__Exercise instructions__: Your job is to return every line of the listing holding the string "magnifier".

__Material to process__:

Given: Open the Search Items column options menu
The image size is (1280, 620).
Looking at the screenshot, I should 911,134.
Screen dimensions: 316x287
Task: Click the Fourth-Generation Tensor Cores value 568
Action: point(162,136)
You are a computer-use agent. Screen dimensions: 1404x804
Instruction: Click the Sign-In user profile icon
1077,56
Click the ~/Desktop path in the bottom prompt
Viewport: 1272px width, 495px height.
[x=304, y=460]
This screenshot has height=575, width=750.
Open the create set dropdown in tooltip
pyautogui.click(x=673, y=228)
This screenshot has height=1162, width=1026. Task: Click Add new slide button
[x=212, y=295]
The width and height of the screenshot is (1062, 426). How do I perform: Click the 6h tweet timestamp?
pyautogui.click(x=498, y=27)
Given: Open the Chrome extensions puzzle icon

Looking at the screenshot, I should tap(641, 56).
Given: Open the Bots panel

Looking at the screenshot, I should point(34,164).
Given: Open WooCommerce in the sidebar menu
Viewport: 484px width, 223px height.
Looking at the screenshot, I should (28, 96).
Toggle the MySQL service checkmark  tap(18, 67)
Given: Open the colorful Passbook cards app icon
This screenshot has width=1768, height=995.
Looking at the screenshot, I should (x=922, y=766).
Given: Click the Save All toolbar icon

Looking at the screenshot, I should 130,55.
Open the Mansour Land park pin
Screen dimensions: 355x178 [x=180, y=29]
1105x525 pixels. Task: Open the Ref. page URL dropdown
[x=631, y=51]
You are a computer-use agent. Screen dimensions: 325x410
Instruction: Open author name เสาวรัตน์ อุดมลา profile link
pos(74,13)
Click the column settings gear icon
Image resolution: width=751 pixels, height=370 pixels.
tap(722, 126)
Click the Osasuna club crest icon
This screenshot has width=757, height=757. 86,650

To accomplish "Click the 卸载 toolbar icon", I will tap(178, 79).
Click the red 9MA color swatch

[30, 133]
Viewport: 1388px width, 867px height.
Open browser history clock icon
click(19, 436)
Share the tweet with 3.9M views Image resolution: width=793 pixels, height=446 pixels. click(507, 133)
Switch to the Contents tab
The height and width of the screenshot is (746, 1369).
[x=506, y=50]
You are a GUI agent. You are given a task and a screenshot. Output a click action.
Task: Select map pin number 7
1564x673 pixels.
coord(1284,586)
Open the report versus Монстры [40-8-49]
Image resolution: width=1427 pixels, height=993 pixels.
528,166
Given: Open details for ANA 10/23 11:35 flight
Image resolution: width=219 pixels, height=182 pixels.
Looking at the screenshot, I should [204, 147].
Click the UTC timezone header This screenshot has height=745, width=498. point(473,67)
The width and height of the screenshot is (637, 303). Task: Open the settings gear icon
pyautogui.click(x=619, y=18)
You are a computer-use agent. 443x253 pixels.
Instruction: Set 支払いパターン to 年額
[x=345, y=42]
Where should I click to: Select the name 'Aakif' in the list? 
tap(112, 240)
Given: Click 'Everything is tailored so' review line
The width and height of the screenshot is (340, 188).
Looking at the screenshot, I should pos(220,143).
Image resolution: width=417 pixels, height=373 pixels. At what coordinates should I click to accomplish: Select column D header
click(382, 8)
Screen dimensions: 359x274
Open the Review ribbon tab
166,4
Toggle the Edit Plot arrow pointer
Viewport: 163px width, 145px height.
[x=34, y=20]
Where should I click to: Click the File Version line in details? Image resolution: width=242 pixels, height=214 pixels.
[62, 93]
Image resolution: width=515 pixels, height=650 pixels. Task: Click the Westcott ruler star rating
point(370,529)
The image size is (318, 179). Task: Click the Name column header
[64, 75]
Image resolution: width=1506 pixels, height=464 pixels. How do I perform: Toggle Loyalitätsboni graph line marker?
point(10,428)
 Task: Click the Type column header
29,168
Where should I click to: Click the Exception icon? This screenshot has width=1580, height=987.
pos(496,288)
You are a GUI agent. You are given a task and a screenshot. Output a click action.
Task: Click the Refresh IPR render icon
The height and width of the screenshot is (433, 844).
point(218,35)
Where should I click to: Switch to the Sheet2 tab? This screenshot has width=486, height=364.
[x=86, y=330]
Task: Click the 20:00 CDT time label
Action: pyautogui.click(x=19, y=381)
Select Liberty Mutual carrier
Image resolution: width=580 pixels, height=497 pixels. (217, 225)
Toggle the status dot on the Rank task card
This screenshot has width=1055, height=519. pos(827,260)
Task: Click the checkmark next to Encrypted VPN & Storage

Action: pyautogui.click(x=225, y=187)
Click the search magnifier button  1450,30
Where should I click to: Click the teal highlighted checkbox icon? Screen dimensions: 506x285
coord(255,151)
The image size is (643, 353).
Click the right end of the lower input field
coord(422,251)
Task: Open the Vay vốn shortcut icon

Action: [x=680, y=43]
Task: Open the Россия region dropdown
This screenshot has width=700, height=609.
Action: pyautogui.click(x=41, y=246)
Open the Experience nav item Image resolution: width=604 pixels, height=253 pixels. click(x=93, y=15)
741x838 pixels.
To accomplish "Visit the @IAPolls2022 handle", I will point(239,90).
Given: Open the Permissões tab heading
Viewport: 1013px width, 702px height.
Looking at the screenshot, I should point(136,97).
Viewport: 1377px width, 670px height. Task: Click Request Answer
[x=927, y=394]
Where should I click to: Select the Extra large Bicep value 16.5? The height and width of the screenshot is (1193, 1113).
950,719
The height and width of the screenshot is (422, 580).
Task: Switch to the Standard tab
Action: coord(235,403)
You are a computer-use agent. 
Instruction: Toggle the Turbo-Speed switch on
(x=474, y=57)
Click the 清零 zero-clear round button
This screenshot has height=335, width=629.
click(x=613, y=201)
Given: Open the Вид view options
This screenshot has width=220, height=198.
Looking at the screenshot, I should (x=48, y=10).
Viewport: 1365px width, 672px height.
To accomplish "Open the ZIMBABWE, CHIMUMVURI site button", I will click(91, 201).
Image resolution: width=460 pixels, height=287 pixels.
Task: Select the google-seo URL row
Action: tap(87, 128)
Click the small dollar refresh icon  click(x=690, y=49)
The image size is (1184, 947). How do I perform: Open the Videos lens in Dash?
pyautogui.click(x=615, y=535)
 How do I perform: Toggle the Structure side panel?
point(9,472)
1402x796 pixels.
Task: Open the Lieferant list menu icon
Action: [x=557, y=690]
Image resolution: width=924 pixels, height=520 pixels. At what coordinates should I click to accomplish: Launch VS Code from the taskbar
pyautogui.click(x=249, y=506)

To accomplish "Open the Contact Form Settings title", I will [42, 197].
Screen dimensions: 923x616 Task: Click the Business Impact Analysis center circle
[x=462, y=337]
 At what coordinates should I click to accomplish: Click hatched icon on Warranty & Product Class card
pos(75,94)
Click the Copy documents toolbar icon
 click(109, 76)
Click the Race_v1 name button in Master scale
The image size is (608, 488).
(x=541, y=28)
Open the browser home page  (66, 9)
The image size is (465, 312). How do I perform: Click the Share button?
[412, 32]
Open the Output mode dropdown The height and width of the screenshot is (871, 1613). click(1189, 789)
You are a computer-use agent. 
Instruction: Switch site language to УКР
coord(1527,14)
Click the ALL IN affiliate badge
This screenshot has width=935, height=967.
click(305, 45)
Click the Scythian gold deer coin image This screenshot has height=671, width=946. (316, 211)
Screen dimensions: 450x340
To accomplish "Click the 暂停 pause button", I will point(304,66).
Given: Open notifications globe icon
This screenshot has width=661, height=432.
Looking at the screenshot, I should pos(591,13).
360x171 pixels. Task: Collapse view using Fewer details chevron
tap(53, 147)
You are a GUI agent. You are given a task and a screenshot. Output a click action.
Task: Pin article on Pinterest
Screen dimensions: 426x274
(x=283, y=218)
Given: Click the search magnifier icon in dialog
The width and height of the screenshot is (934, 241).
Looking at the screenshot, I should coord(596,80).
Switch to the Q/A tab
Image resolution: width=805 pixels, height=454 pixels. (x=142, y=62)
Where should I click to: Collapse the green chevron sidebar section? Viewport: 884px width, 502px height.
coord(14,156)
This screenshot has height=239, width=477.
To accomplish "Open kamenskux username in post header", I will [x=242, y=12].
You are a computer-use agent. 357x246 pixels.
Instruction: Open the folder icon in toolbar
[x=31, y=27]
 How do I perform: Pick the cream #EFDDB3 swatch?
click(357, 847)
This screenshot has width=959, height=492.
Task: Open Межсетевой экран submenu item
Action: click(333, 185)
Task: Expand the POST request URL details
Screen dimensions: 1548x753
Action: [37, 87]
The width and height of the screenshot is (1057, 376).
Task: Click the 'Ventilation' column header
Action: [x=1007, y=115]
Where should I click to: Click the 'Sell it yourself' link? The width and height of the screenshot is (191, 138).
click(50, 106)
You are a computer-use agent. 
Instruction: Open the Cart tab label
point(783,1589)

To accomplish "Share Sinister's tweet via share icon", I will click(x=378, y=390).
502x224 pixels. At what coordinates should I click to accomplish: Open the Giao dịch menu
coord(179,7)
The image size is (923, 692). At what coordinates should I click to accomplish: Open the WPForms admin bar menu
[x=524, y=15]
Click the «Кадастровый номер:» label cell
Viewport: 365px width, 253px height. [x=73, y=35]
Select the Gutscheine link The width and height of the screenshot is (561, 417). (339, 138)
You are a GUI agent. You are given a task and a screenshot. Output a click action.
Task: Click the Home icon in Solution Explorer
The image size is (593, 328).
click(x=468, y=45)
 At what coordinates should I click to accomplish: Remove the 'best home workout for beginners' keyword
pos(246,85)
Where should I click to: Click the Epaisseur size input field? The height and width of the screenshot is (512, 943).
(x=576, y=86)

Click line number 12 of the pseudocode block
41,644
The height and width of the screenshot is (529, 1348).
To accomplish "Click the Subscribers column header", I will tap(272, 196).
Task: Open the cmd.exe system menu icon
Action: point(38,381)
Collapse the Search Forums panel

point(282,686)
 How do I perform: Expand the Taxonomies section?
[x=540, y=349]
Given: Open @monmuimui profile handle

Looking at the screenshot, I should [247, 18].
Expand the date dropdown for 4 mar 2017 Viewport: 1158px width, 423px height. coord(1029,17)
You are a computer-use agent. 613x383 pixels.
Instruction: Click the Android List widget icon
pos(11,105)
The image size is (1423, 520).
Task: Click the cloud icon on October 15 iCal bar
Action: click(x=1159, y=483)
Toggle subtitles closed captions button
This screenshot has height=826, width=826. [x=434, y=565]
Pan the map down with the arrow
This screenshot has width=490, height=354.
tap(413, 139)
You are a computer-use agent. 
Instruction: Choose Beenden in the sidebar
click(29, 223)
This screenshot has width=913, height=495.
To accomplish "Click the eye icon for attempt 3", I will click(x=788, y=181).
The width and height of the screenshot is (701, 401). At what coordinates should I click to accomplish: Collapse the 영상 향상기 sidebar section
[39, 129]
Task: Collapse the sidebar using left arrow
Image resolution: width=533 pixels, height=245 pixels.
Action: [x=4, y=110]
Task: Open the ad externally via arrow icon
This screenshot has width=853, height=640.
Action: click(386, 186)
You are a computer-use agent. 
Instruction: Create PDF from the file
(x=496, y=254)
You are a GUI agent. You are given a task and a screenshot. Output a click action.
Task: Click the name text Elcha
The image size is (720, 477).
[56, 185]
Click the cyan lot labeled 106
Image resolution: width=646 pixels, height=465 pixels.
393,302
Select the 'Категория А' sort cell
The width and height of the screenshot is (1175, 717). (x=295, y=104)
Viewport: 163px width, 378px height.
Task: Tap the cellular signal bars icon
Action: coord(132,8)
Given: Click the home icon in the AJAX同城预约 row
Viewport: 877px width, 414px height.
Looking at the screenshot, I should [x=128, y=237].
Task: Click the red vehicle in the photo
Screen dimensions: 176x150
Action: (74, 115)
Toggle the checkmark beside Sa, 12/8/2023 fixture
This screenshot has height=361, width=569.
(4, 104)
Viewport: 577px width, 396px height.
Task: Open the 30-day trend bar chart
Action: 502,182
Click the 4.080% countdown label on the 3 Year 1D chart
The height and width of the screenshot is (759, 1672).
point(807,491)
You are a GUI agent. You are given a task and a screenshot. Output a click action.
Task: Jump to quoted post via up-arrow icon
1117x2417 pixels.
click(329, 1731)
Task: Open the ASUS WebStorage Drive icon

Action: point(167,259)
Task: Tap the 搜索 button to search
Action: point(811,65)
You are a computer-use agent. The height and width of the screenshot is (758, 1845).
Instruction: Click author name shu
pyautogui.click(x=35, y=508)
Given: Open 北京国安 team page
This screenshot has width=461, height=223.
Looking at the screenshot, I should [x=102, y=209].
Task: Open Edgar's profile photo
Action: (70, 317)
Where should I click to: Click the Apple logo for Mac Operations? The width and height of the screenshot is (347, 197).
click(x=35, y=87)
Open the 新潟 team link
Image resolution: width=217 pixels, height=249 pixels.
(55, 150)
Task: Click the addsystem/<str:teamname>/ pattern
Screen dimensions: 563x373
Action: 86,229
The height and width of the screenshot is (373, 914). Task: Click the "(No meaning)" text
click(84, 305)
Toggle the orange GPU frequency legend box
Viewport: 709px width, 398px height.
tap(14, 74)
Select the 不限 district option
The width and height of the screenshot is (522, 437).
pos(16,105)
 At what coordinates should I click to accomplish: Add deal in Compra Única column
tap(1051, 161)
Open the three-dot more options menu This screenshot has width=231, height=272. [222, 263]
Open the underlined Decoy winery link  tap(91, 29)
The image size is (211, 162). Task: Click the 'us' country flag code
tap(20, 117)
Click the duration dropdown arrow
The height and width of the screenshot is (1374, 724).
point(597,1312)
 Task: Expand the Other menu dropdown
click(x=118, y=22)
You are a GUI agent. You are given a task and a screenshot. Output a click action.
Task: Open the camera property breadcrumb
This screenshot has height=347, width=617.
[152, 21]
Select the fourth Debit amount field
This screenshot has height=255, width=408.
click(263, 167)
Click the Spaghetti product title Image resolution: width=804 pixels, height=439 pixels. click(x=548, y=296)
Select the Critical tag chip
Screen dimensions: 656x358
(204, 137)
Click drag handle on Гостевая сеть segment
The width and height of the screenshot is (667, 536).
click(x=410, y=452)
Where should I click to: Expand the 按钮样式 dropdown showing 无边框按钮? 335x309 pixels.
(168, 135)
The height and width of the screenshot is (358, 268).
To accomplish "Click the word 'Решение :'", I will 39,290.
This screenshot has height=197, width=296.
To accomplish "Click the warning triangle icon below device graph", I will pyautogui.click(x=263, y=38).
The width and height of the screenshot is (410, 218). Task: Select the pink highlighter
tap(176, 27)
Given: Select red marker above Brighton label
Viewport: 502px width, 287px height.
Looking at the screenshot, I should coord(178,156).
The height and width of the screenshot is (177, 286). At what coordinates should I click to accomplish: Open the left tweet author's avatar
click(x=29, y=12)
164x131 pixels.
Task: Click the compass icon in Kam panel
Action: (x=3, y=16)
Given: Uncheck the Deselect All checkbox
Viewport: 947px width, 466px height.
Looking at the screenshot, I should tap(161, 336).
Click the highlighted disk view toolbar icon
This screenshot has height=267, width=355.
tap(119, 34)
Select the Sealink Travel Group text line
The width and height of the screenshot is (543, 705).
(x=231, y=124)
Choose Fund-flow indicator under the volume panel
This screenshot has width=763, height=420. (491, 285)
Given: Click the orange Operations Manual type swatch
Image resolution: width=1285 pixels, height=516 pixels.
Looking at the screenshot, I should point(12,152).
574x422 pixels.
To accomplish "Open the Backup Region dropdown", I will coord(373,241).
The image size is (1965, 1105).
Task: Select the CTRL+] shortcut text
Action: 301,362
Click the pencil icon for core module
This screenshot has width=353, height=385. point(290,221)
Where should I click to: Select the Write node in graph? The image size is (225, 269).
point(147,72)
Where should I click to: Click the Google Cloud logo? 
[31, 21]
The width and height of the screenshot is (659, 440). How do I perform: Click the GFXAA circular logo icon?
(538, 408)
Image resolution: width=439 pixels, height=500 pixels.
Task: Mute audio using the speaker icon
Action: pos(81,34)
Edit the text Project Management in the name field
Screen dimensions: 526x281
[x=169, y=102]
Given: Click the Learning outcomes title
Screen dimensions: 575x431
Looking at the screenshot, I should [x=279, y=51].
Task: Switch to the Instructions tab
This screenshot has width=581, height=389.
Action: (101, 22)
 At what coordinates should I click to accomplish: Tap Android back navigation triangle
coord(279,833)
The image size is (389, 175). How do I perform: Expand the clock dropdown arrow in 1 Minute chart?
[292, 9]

__Task output__:
Click the search magnifier button  1450,30
Given: Click the search magnifier icon in dialog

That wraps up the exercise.